If we assume that the amount of time taken to parse/compile a file
or translation unit is proportional to the number of lines of code
in it, then the difference betwen indexing by running the compiler
on every translation unit (the hypothetical clang way) versus
indexing by parsing each file (the current CDT way) is roughly the
ratio of the number of lines in the average translation unit (T) to
the number of lines in the average source file (F).

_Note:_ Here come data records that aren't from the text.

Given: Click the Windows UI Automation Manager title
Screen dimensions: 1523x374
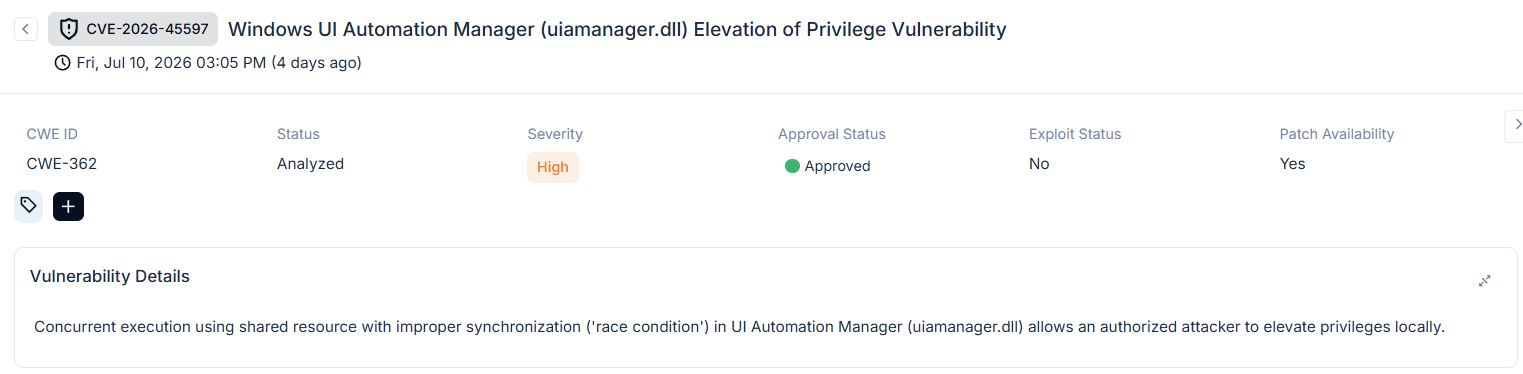Looking at the screenshot, I should 617,29.
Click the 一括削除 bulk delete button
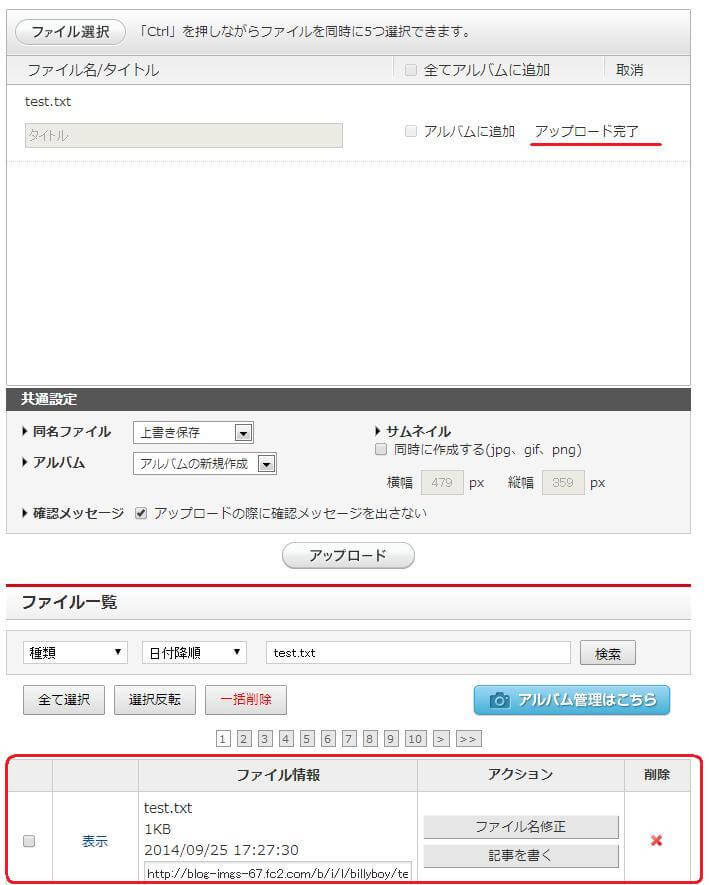Viewport: 709px width, 885px height. 246,700
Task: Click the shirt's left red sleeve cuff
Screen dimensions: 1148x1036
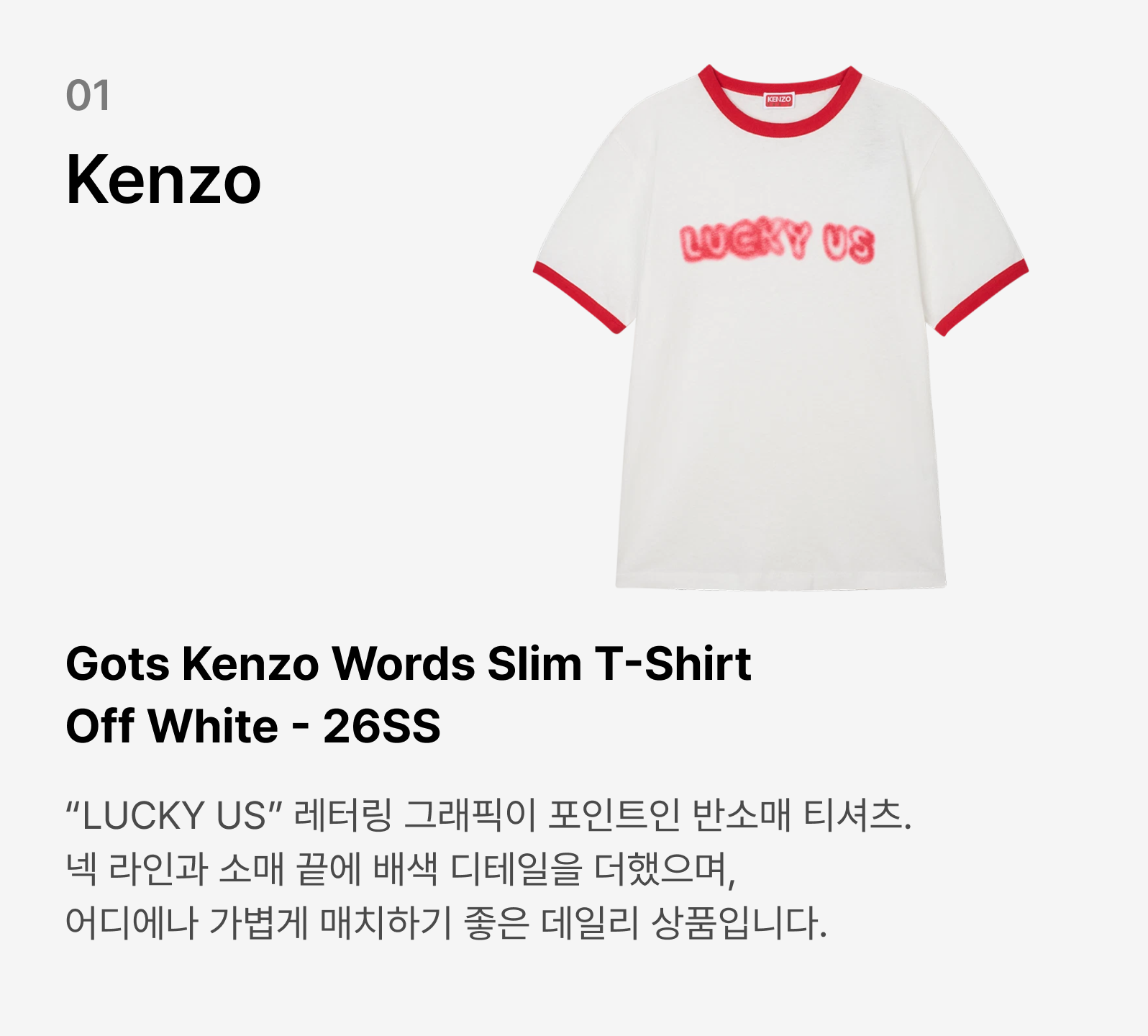Action: coord(578,296)
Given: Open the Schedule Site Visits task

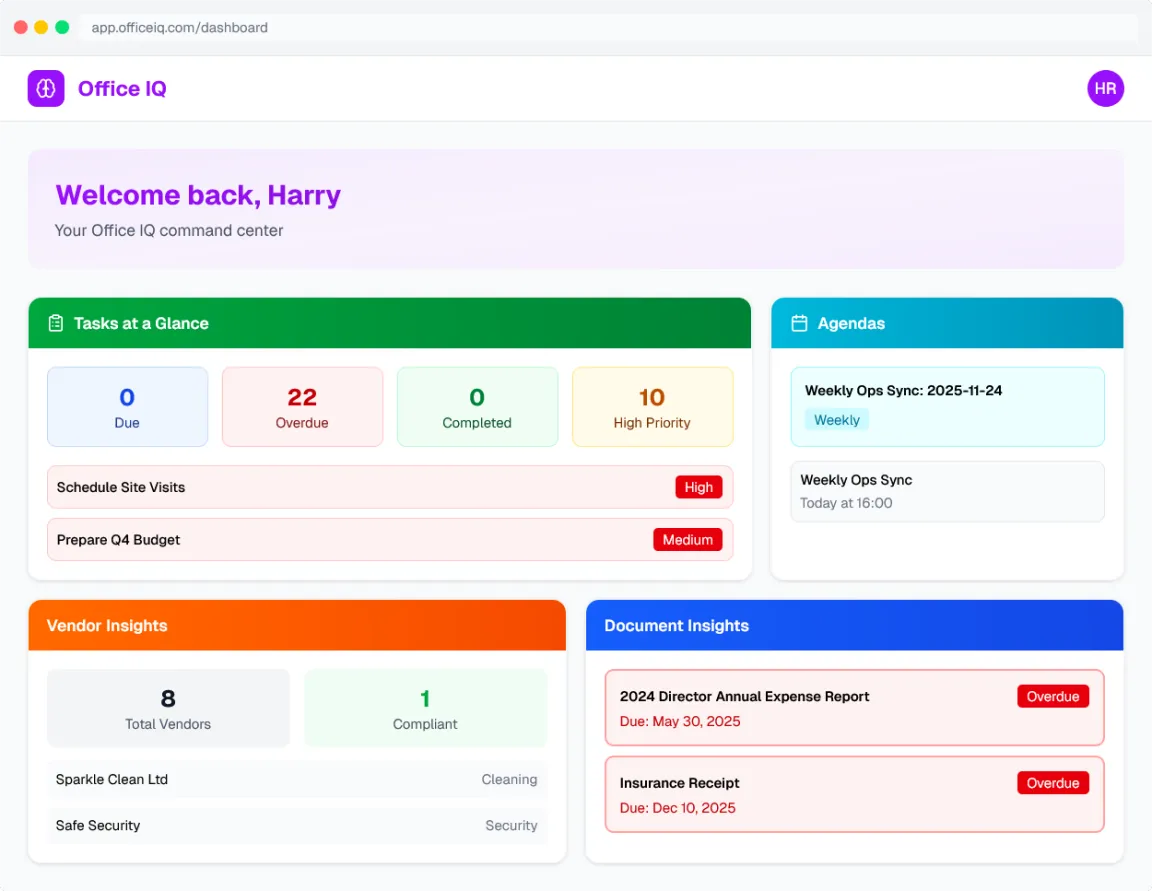Looking at the screenshot, I should pyautogui.click(x=390, y=487).
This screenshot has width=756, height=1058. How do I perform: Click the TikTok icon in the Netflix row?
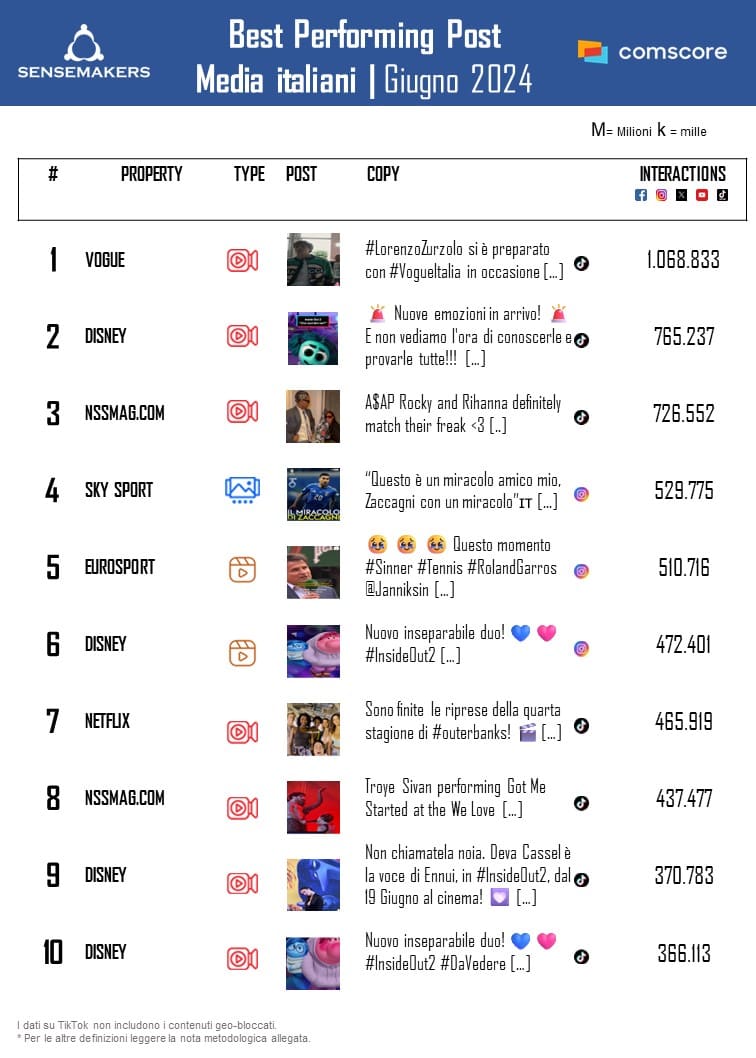tap(581, 726)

I'd say typical numbers are T being in the tens of thousands of
lines, and F being hundreds of lines, so we are looking at a
factor of ~100 difference. You'd need a lot of parallelism to
overcome that.

Think of a large C++ project you worked on recently. How long
did it take to do a full (clean), parallel build of it? (That's
about how long clang-based indexing would take. Not quite as
much since clang wouldn't be doing the optimization and code
generation phases, but on that order of magnitude). How long
did it take for CDT to index it the first time? In my experience,
indexing is much faster - and that's with a non-parallel indexer
written in Java, compared to a highly runtime- and memory-
optimized C++ compiler being run in parallel.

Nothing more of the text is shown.